◆ What is being asked: Each line below from the one containing "Viewport: 1024px width, 768px" through the one containing "You are a computer-use agent. This" is to be given again exactly, and no line outside that span.

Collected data
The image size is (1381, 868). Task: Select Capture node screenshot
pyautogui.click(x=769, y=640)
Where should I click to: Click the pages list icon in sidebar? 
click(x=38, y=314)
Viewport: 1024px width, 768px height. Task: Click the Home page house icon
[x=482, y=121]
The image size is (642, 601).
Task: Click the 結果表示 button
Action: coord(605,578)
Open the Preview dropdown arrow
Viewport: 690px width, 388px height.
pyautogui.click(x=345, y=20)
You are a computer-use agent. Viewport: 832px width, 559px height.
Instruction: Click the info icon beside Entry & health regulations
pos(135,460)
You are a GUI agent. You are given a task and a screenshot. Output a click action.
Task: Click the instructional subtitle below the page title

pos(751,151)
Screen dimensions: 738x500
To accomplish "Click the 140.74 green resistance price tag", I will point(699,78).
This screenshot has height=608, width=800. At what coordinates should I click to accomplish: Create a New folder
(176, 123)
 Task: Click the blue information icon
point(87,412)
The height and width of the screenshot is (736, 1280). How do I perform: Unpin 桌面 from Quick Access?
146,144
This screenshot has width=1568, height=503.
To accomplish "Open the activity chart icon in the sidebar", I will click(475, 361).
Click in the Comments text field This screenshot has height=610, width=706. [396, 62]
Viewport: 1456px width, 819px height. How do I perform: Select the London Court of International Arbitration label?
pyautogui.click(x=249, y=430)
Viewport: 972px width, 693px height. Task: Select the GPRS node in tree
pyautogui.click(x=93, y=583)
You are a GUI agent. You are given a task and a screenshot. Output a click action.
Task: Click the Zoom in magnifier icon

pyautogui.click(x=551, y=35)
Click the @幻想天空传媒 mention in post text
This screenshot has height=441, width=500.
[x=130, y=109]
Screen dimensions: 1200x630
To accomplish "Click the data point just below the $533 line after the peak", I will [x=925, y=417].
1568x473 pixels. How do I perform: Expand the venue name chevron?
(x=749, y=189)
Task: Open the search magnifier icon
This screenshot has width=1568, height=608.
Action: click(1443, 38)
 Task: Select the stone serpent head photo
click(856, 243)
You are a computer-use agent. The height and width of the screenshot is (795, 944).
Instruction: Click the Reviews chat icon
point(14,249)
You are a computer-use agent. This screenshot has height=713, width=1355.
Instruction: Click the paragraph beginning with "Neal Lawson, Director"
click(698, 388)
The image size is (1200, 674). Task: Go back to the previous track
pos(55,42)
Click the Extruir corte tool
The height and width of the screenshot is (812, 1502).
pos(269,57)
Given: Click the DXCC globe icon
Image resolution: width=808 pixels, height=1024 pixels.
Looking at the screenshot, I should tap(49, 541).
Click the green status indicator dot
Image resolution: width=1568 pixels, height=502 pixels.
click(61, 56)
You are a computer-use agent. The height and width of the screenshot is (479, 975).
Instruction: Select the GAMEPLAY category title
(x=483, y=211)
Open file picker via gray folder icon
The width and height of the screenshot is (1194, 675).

◆ Exercise answer:
Viewport: 1024px width, 768px height. Task: Click the Home page house icon
[x=482, y=121]
The image size is (642, 601).
Task: Click the 結果表示 button
Action: coord(605,578)
Open the Preview dropdown arrow
Viewport: 690px width, 388px height.
pyautogui.click(x=345, y=20)
You are a computer-use agent. Viewport: 832px width, 559px height.
Instruction: Click the info icon beside Entry & health regulations
pos(135,460)
You are a GUI agent. You are given a task and a screenshot. Output a click action.
Task: Click the instructional subtitle below the page title

pos(751,151)
Screen dimensions: 738x500
To accomplish "Click the 140.74 green resistance price tag", I will point(699,78).
This screenshot has height=608, width=800. At what coordinates should I click to accomplish: Create a New folder
(176, 123)
 Task: Click the blue information icon
point(87,412)
The height and width of the screenshot is (736, 1280). How do I perform: Unpin 桌面 from Quick Access?
146,144
This screenshot has width=1568, height=503.
To accomplish "Open the activity chart icon in the sidebar", I will click(475, 361).
Click in the Comments text field This screenshot has height=610, width=706. [396, 62]
Viewport: 1456px width, 819px height. How do I perform: Select the London Court of International Arbitration label?
pyautogui.click(x=249, y=430)
Viewport: 972px width, 693px height. Task: Select the GPRS node in tree
pyautogui.click(x=93, y=583)
You are a GUI agent. You are given a task and a screenshot. Output a click action.
Task: Click the Zoom in magnifier icon

pyautogui.click(x=551, y=35)
Click the @幻想天空传媒 mention in post text
This screenshot has height=441, width=500.
[x=130, y=109]
Screen dimensions: 1200x630
To accomplish "Click the data point just below the $533 line after the peak", I will [x=925, y=417].
1568x473 pixels. How do I perform: Expand the venue name chevron?
(x=749, y=189)
Task: Open the search magnifier icon
This screenshot has width=1568, height=608.
Action: click(1443, 38)
 Task: Select the stone serpent head photo
click(856, 243)
You are a computer-use agent. The height and width of the screenshot is (795, 944).
Instruction: Click the Reviews chat icon
point(14,249)
You are a computer-use agent. This screenshot has height=713, width=1355.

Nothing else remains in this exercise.